On Tue, Jul 16, 2013 at 2:34 PM, Arink Verma <arinkverma@gmail.com> wrote:
>Each ndarray does two mallocs, for the obj and buffer. These could be combined into 1 - just allocate the total size and do some pointer >arithmetic, then set OWNDATA to false.
So, that two mallocs has been mentioned in project introduction. I got that wrong. 

On further thought/reading the code, it appears to be more complicated than that, actually.

It looks like (for a non-scalar array) we have 2 calls to PyMem_Malloc: 1 for the array object itself, and one for the shapes + strides. And, one call to regular-old malloc: for the data buffer.

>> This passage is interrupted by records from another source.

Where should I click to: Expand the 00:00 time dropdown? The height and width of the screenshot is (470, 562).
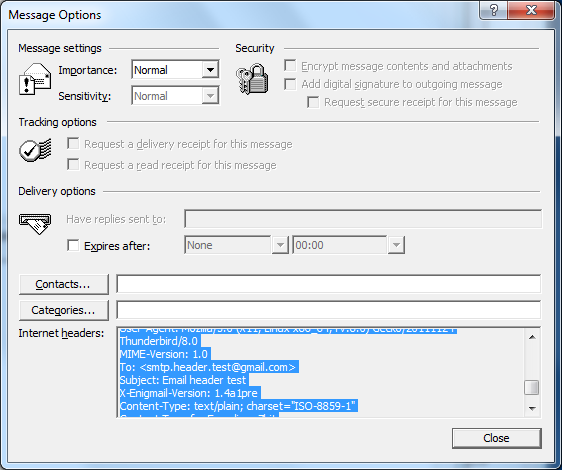396,245
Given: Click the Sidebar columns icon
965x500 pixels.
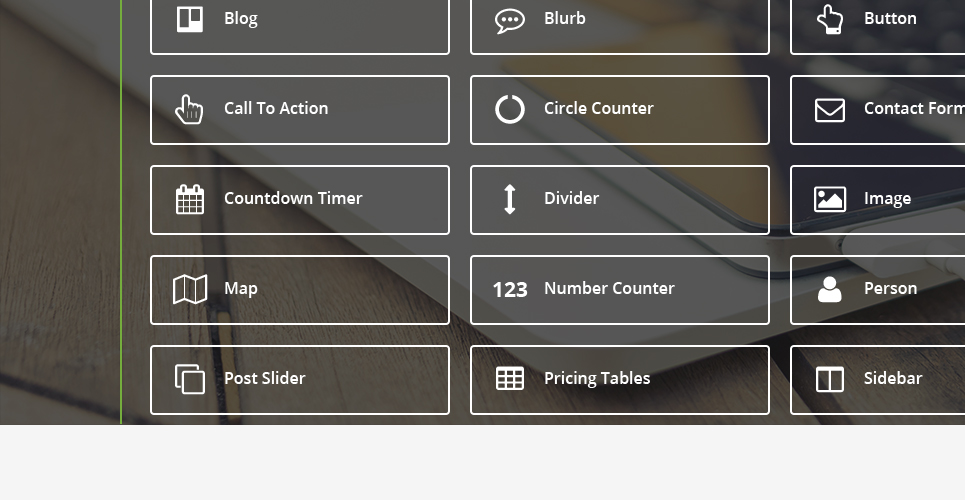Looking at the screenshot, I should (x=830, y=379).
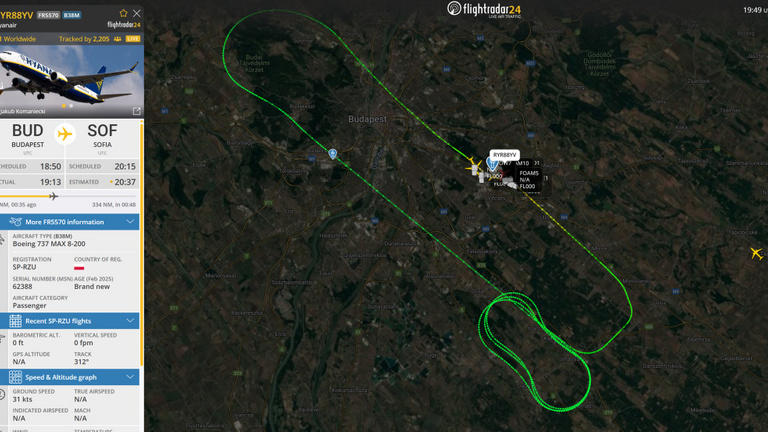Click the LIVE tracking badge
This screenshot has width=768, height=432.
[x=133, y=39]
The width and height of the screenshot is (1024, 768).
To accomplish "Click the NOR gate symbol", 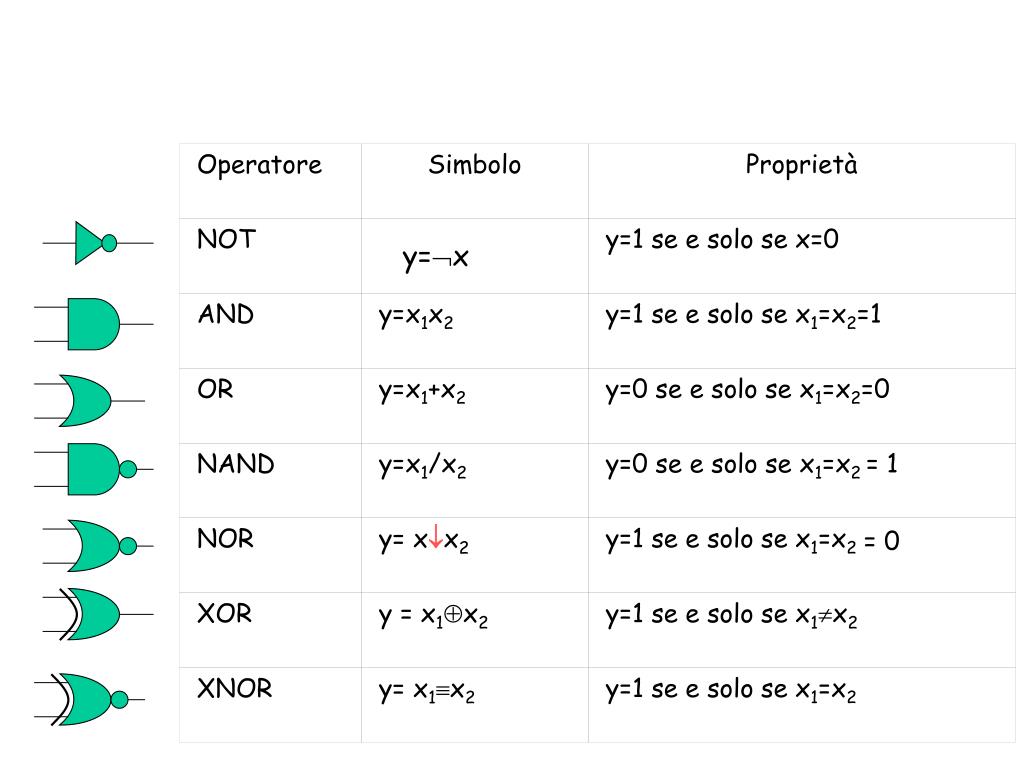I will point(98,546).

(Mysteriously, shapes + strides together have 2*ndim elements, but to hold them we allocate a memory region sized to hold 3*ndim elements. I'm not sure why.)

And contrary to what I said earlier, this is about as optimized as it can be without breaking ABI. We need at least 2 calls to malloc/PyMem_Malloc, because the shapes+strides may need to be resized without affecting the much larger data area. But it's tempting to allocate the array object and the data buffer in a single memory region, like I suggested earlier. And this would ALMOST work. But, it turns out there is code out there which assumes (whether wisely or not) that you can swap around which data buffer a given PyArrayObject refers to (hi Theano!). And supporting this means that data buffers and PyArrayObjects need to be in separate memory regions.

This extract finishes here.